California’s affirmative-consent law for campus sexual relations is less than two weeks old, and supporters continue to speak of its benefits – some in pretty odd ways.
The California Aggie reports that Sarah Yang, the former president and co-founder of the Women’s Health Initiative at the University of California-Davis, says the law corrects an imbalance that favors accused students:
“It takes a lot of strength to report in the first place, and having to deal with an administrator that doesn’t understand the whole situation is very difficult. [SB 967] puts pressure on the universities to have administrators and programs available so that [victims] have other resources to go to if one isn’t giving them what they want” …
This bill does not implement a transfer of power between the victim and the perpetrator according to Yang; it aims to give victims a fighting chance.
“It gives the universities more incentive and pressure to find more evidence where there is none,” Yang said.
“Find more evidence where there is none” sounds like inventing evidence, or taking one person’s claims uncritically while silencing the other – something schools are arguing they are not doing, even under the “yes means yes” standard.
It’s not clear that Yang realized she was validating the claims of critics who say the California law creates a heavy burden for accused students to defend themselves.
Yang also has unkind words for UC-Davis’s official in charge of handling sexual-assault complaints:
As far as changes specific to the UC Davis, Yang hopes that the bill will encourage officers on campus to work more actively toward victim advocacy.
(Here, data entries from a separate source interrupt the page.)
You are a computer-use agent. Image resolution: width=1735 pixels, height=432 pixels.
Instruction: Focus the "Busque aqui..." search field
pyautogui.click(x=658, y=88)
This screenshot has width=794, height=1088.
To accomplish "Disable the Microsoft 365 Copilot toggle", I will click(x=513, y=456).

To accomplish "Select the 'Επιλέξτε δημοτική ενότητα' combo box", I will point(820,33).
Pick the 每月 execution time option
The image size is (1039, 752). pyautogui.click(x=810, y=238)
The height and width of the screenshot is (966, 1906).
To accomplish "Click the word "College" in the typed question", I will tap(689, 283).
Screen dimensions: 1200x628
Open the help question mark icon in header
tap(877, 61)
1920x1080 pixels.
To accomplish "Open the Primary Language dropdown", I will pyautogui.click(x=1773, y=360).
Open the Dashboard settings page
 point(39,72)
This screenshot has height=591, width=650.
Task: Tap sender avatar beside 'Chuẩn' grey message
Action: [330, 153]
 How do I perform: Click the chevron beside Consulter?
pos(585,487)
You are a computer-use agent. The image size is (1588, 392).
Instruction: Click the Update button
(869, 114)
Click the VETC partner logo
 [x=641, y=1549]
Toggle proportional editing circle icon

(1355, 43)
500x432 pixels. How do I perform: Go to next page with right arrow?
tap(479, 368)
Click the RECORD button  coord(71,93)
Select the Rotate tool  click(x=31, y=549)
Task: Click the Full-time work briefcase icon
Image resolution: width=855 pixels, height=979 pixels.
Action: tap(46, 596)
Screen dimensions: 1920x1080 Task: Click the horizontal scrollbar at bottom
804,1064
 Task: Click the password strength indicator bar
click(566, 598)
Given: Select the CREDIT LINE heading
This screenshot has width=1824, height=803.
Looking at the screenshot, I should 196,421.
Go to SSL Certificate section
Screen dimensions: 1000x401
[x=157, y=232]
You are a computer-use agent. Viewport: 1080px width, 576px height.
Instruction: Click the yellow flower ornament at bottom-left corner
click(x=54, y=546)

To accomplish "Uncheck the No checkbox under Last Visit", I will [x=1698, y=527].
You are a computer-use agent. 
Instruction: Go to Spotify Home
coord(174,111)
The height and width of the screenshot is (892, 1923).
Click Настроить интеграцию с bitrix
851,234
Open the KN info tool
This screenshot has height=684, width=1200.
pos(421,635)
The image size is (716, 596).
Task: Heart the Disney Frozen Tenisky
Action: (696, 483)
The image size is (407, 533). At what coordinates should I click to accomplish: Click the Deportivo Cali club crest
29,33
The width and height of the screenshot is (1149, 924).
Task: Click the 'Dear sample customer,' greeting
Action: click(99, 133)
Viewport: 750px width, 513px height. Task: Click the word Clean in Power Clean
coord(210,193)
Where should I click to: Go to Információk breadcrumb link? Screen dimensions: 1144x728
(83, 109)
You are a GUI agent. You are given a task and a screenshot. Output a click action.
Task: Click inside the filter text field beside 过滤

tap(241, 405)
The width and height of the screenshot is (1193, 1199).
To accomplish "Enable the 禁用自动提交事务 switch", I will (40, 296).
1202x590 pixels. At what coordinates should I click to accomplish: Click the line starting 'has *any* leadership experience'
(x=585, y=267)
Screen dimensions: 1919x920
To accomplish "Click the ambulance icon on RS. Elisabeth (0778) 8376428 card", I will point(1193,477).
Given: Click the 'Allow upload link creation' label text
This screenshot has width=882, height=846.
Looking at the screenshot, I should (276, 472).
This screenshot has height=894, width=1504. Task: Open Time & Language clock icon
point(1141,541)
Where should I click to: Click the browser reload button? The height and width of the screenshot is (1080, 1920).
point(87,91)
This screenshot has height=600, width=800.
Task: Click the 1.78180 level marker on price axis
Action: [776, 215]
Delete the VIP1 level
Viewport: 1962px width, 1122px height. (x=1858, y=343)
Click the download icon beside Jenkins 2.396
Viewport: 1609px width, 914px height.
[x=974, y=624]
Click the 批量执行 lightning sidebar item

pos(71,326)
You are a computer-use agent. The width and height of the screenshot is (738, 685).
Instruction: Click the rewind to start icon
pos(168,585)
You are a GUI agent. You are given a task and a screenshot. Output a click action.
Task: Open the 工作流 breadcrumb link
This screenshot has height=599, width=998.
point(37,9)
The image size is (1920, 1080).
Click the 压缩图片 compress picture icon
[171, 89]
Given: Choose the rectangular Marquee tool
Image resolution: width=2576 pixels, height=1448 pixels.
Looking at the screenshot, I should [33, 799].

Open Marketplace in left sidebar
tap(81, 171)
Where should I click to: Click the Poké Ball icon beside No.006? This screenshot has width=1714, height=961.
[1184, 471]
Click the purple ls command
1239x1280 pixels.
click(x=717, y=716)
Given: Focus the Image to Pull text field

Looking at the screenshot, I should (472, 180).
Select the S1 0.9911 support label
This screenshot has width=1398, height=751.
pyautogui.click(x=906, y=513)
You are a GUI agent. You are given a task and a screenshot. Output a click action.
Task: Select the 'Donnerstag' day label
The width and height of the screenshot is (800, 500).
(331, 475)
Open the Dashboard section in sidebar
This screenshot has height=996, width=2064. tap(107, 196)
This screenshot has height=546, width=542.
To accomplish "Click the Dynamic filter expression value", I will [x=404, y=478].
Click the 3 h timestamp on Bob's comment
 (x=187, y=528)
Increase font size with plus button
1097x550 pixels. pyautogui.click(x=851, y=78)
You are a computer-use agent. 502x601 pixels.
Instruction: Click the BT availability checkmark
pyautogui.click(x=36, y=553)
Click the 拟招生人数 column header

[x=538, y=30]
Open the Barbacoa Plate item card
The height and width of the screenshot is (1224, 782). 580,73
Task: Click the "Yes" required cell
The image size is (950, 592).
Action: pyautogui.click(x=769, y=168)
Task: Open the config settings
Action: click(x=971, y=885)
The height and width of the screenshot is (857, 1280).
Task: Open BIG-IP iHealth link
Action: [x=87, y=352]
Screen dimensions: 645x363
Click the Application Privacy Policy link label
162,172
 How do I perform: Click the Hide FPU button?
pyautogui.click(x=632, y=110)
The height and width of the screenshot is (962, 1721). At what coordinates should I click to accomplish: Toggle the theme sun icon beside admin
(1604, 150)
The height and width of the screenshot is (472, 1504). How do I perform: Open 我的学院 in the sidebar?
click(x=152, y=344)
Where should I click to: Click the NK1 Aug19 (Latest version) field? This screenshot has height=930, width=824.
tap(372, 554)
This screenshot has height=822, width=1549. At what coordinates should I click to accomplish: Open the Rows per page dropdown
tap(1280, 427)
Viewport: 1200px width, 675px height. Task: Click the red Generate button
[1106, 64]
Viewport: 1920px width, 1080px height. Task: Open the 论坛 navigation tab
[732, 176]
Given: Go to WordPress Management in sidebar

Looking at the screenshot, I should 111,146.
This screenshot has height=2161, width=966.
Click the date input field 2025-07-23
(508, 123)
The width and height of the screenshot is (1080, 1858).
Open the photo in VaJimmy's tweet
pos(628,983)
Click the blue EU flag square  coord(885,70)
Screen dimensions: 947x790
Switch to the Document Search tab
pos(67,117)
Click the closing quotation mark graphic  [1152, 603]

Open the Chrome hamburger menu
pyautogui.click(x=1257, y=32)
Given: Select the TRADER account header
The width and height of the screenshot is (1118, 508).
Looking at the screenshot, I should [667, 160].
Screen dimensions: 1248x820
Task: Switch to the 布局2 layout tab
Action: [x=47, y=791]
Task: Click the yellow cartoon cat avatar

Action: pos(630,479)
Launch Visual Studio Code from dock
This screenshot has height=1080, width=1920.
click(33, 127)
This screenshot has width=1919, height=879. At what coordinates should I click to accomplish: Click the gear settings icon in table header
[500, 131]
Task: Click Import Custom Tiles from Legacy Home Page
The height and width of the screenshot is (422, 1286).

She expressed her disappointment with the Title IX officer on campus for being unhelpful in this capacity and said that they are neither working nor taking recommendations from the California Coalition Against Sexual Assault.
That official appears to be Wendi Delmendo, who doesn’t show up in The Aggie‘s coverage for any sexual-assault related story.
The California Coalition Against Sexual Assault is a lobbying group that offers “expert and interactive training on a range of topics and for a variety of audiences, including disciplinary officials, faculty, staff, law enforcement, community partners, administration, students and other groups.” It repeatedly describes its mission as “survivor-centered” or “survivor-driven,” and speaks of “perpetrators” but not “accused” students.